C++ Logo


Advanced search

Re: [SG16] Stability of lexing for a fixed C++ version when combined with updates to UCS

From: Corentin Jabot <corentinjabot_at_[hidden]>
Date: Wed, 30 Sep 2020 00:28:23 +0200
On Wed, 30 Sep 2020 at 00:00, Hubert Tong via SG16 <sg16_at_[hidden]>

> In general, lexing stability is not guaranteed for C++. For example, we
> added <=>.
> This means that the following program changes in behaviour between C++17
> and C++20:
> template <auto> int foo(...);
> template <typename T>
> auto bar(T &t) -> char (*)[0 ? sizeof(foo<&T::operator<=> != nullptr >
> (t)) : 42];
> template <typename T>
> void bar(const T &t);
> struct A {
> bool operator<=(const A &);
> friend decltype(nullptr) operator>(decltype(nullptr), const A &);
> } a;
> int main(void) { bar(a); }
> This was, however, a change made by the C++ committee and not by an
> external group.
> I am concerned if syntactically significant properties of characters may
> change between versions of UCS.
> The example that comes to mind is the possibility of a line separator
> character being added to UCS that would change where a C++-style //
> comment ends.

I think the intent at this point is that the set of line breaking unicode
code point sequences after phase 1 should be explicitly listed by the
wording, this is a small list which has not changed in the 90s afaict.
So even if new characters of the sort were to be introduced in unicode, it
would not impact C++ without us noticing.
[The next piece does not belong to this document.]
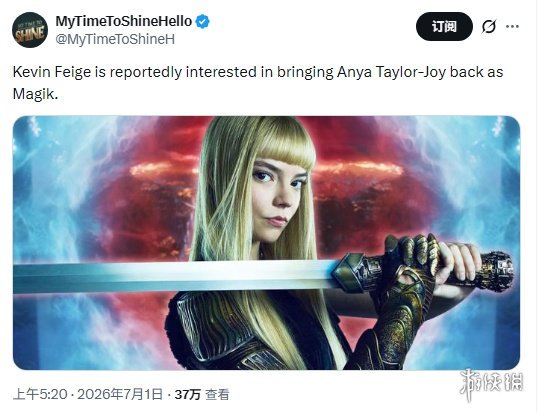The image size is (538, 412).
Task: Open the SHINE profile avatar
Action: click(30, 30)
The only thing that is currently fully handled by unicode is what is
considered an identifier (as of P1945).

Which is not an issue as the property is stable.
Non identifiers can become identifiers, not the other way around. So a
program which might compile with a compiler with a unicode 13 database
might not compile with one with a unicode 11 database for example, which
is a reasonable limitation.

In places where the lexing does not look at properties (aka everything
except identifiers as everything else is listed explicitly) whether a code
point is assigned or not is not meaningful to the semantic of the program.

However, by definition:

- In phase 1, a source character cannot be mapped to an unassigned code
point in a non-hostile implementation
- In phase 5, non assigned code points cannot be represented in the
execution (or wide execution) encodings if that execution encoding does not
encode unicode code points.

Does that make sense ?

> Perhaps this is motivation to ban source code with unassigned characters
> outside of string and character literals.
> Maybe I'm just late to the party?
> -- HT
> --
> SG16 mailing list
> SG16_at_[hidden]
> https://lists.isocpp.org/mailman/listinfo.cgi/sg16

Received on 2020-09-29 17:28:37